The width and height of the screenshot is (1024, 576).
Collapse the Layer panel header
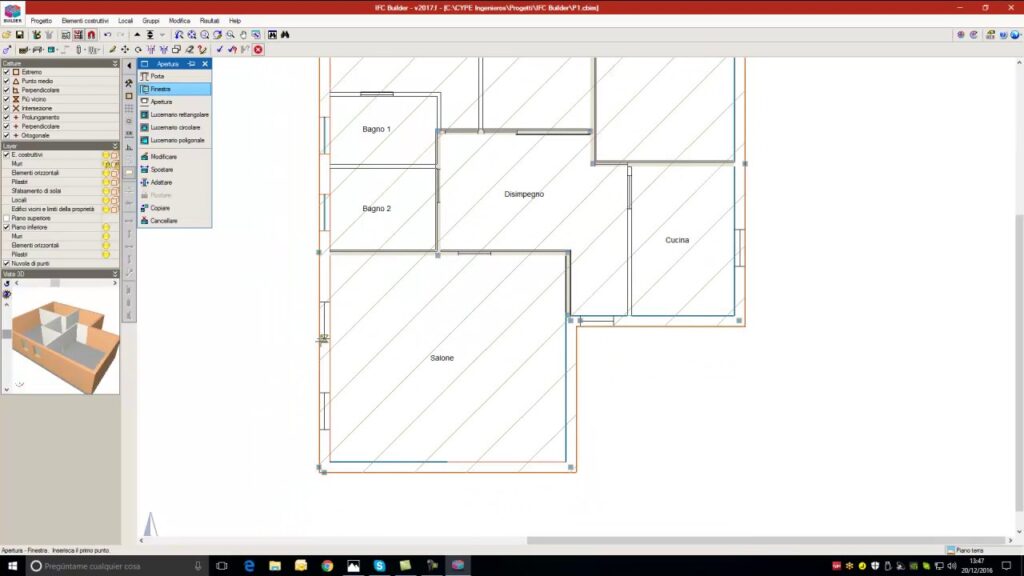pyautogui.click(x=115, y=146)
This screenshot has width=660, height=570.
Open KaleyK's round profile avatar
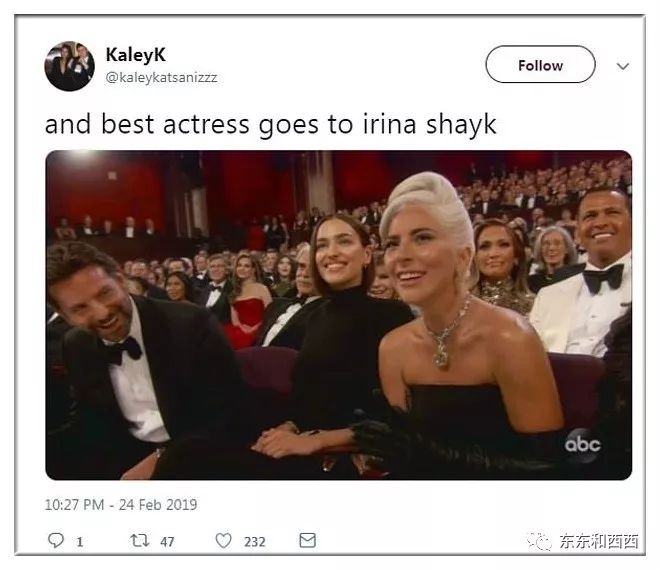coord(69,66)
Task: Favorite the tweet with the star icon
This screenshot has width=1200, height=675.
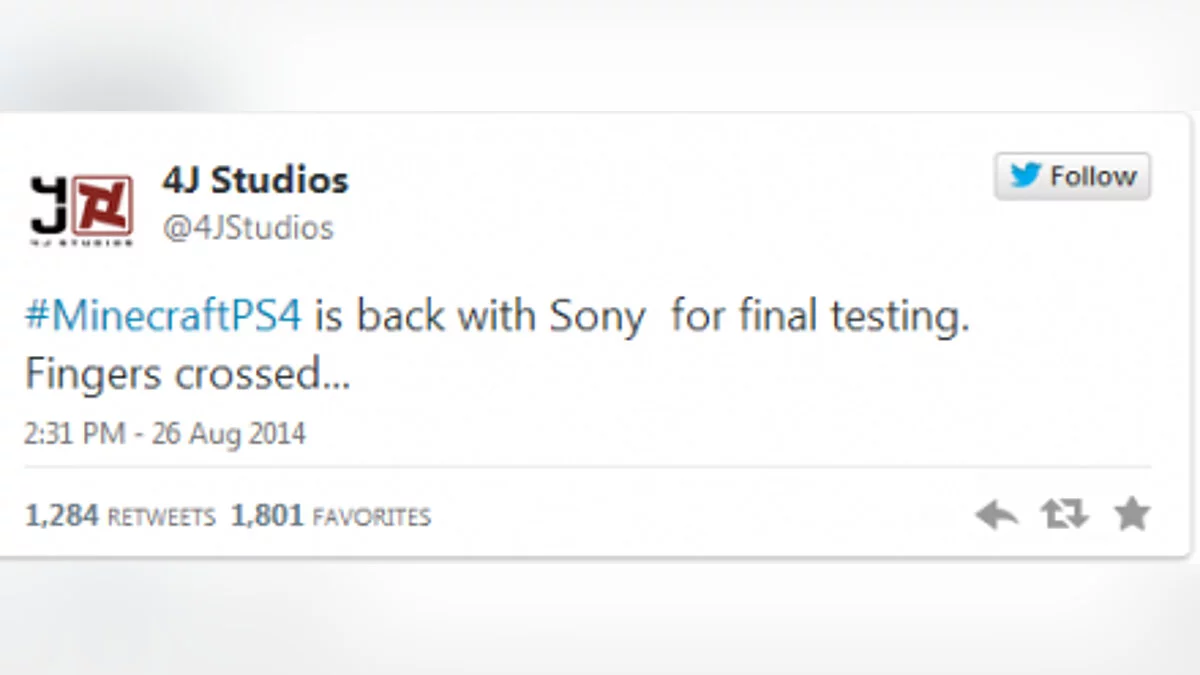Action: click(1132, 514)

- - -

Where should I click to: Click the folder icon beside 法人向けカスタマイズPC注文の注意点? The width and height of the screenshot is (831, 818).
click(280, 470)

- - -

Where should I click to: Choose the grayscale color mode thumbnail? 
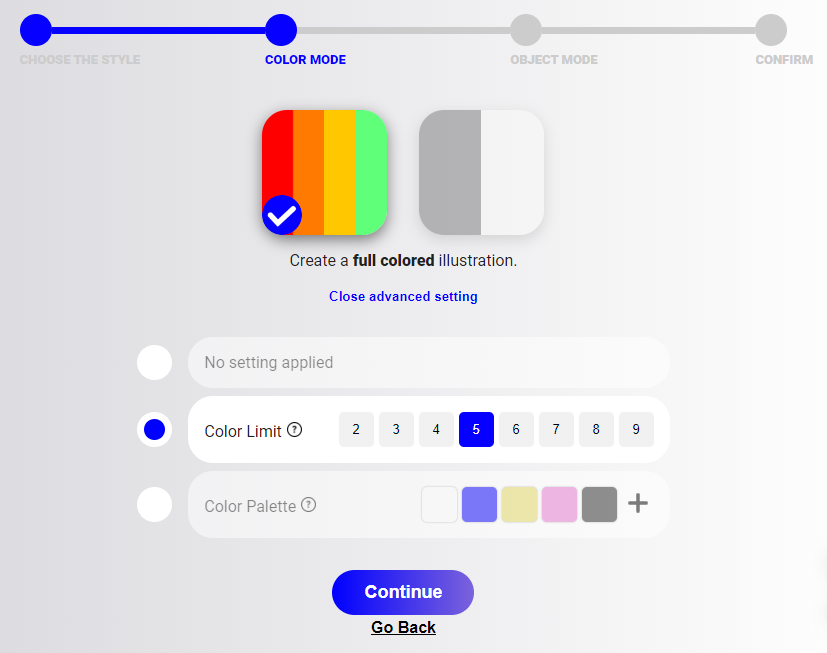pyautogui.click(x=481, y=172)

- - -

Transcribe everything from the line containing "Where should I click to: Choose" down to the line containing "pyautogui.click(x=481, y=172)", both lines included, and leave the pictures out of your answer.

● **Full solution**
Where should I click to: Choose the grayscale color mode thumbnail? 
pyautogui.click(x=481, y=172)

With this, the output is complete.